BRIEF: Output the entries below exactly as written, omitting pictures.

MATERIAL PROVIDED:
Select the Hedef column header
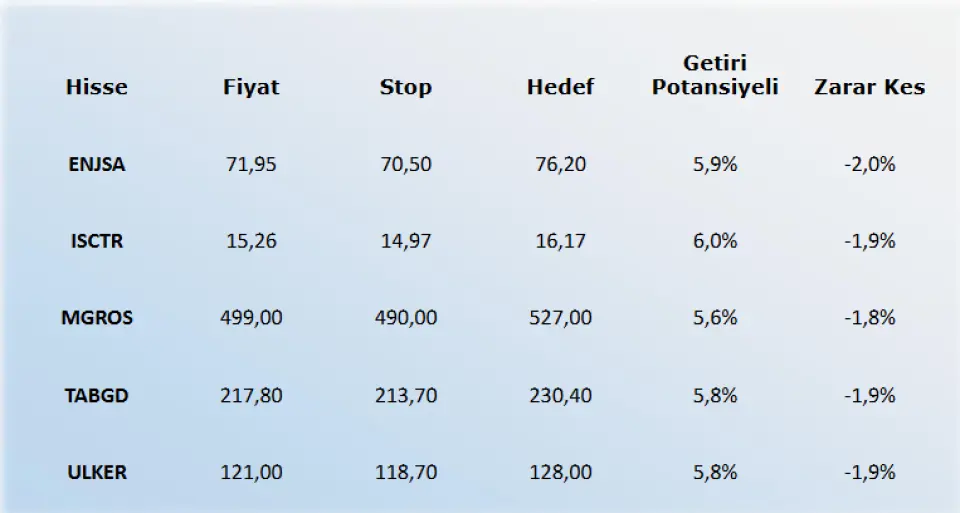 [x=560, y=87]
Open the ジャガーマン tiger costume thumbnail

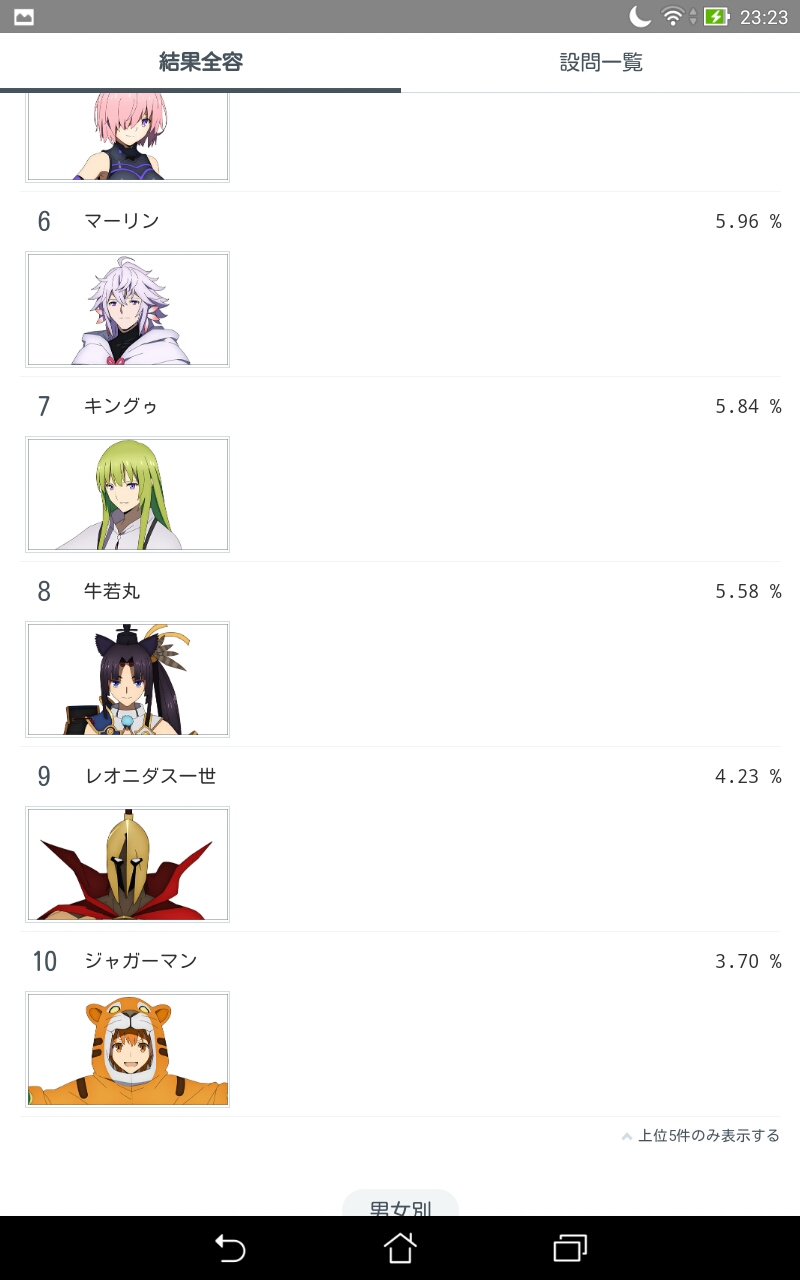point(127,1049)
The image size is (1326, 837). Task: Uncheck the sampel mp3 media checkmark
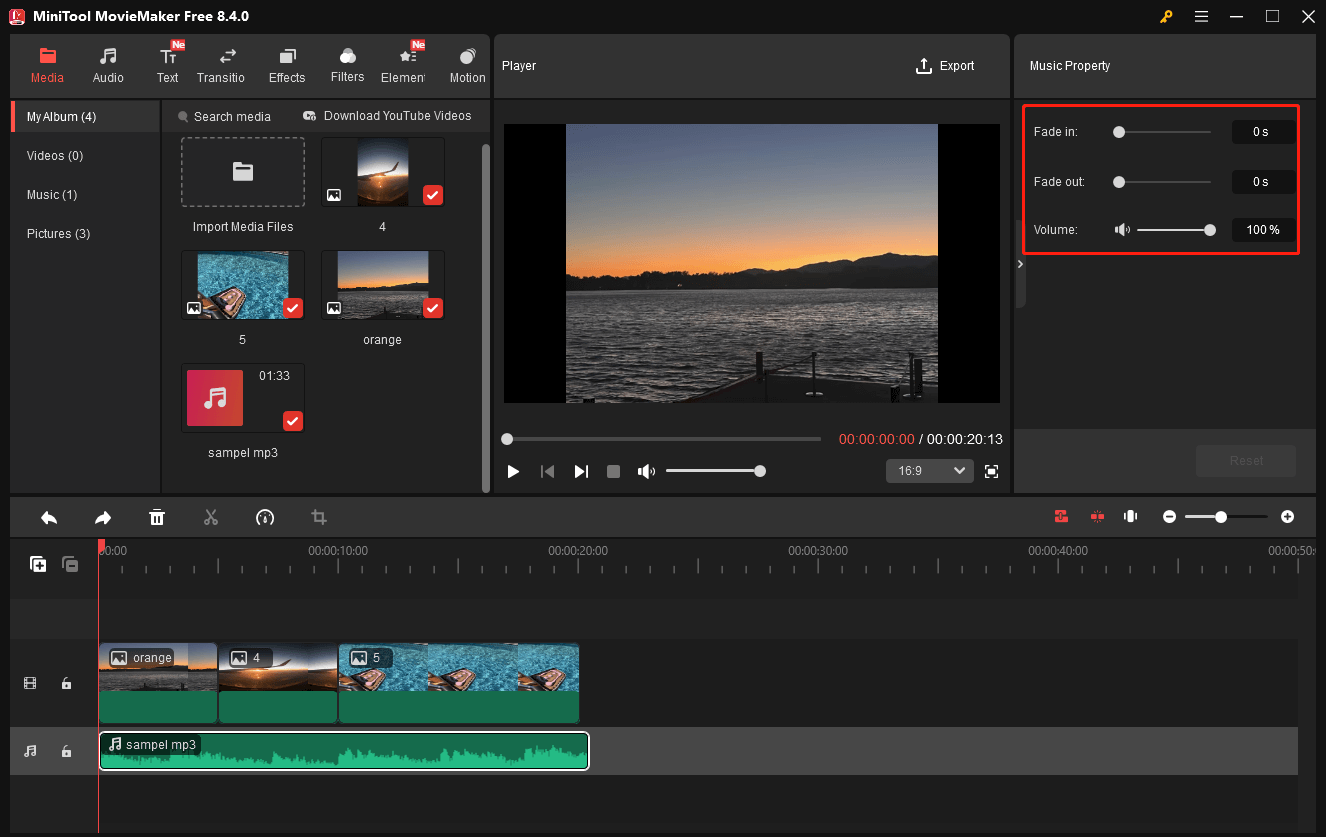(x=293, y=421)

PROBLEM SOLUTION:
Select the Hedef column header
 [x=560, y=87]
Open the ジャガーマン tiger costume thumbnail

point(127,1049)
The image size is (1326, 837). Task: Uncheck the sampel mp3 media checkmark
(x=293, y=421)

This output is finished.